Supplied passage:
= = = = = = =

11-17 July 2014 #715

The politics of everything

Why carve up the country into supposedly autonomous states, when there is no economic base for that autonomy?

If someone somewhere wanted to sneak in a new constitution that would serve their narrow interest without anyone noticing, what would they do?

They would populate key committees of the Constituent Assembly, tasked with drafting the most important bits of the new constitution like federalism, form of governance, judiciary, secularism and electoral system, with their own henchmen. And while these committees meet behind close doors, they would throw out juicy morsels to distract the media from time to time.

You do not have to be a conspiracy theorist to deduce that this is probably what is happening today. Reporters on the CA beat are not covering the constitution-writing process. They are too busy ridiculing the CA members’ demand for Rs 50 million in personal war chests and duty-free cars, and writing about members taking cat naps, or being bitten by bed bugs. Every week there is a new story from the CA floor, but you can bet it is not about what is being decided in the new constitution.

Without the distraction of public hearings, and out of the media glare, it is quite likely that a new constitution will be rushed through the CA by January. The question is: what kind of constitution, and whose interest will it serve? It certainly doesn’t look like it will be a people’s constitution since most of the representatives of the people elected to write it are not a part of the discussions at all.

= = = = = = =

Given records:
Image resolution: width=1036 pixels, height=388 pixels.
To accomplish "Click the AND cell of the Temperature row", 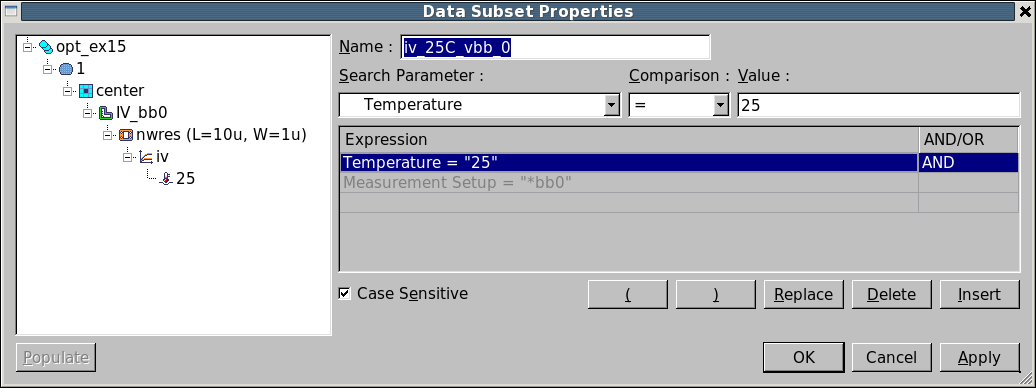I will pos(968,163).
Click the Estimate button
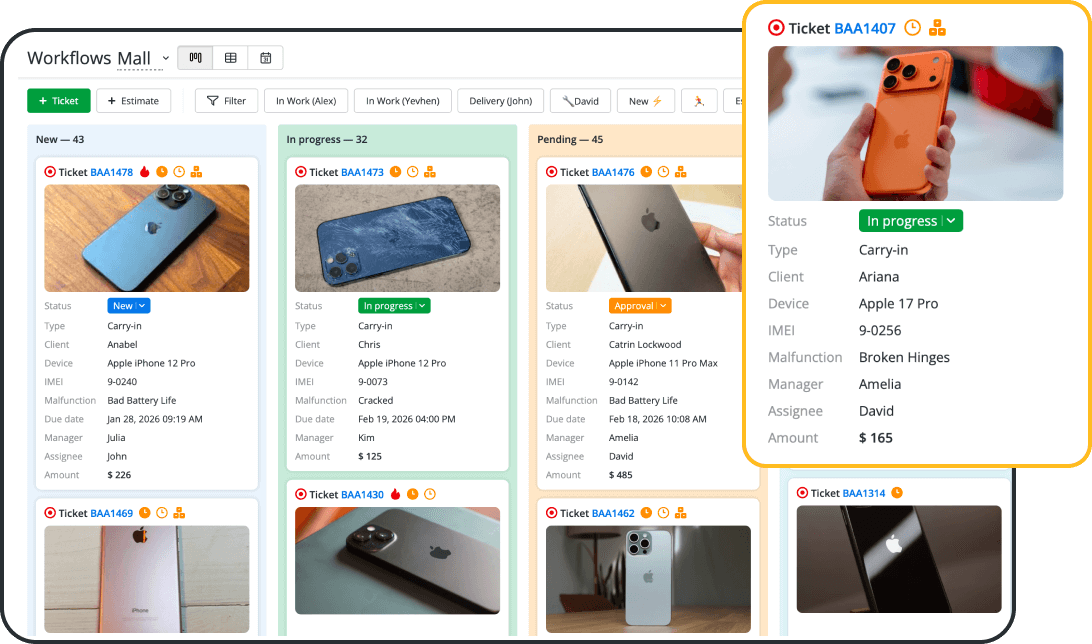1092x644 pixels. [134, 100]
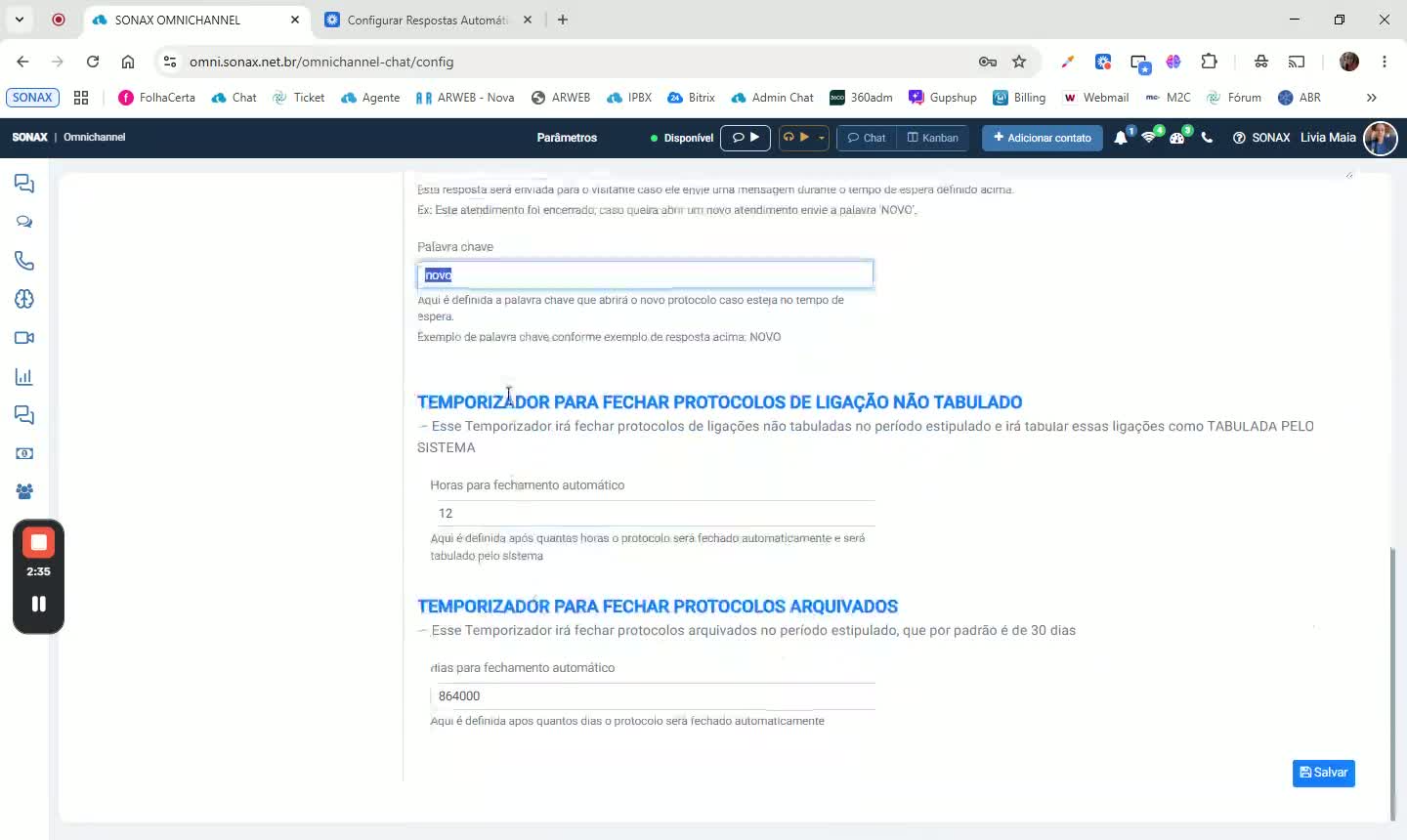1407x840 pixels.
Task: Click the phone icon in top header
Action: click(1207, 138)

= = = = = = =

Aim of the task: Continue the piece about the Constituent Assembly and the new constitution, starting right after its last sentence.

Solved exercise:
In the November elections, the only substantive issue dividing the parties was that of federalism based on ethnicity. The Madhesi-Maoist alliance that stood for it was soundly defeated. The people, as has happened many times before in this country, displayed more collective wisdom than their rulers. Politics has once more become an end in itself: a mechanism to forward personal ambition and greed, the country be damned. While in the 1990s the damage bad politics could do was limited, this time bad politics will set the country’s future on a wrong trajectory.

In the CA’s echo chamber, it is the politics of everything: politics of identity, politics of inclusion, politics of reservation, politics of prior rights. It has become politically incorrect to question federalism, especially one that is based on single-ethnic identity.

And in their obsession with the distribution of power in the new constitution, committee members have forgotten to question the political sustainability and economic viability of future provinces. We are putting the cart before the horse by carving up the country into supposedly autonomous states, when there is no economic base for that autonomy.

Economists have raised valid concerns about how federalism as it is envisaged will mean wasteful duplication, potentially dangerous competition for scarce natural resources and perpetual discord over the fairness of the allocation of federal tax revenue most of which will be confined to two future provinces.

Nepal’s future governance should be decentralised, there is no debate about that. The new constitution should be first and foremost about ensuring stability, raising living standards, promoting equity. Unfortunately, the kind of federalism they are foisting on us will lead us to  chronic instability, and make us all poorer and less equal.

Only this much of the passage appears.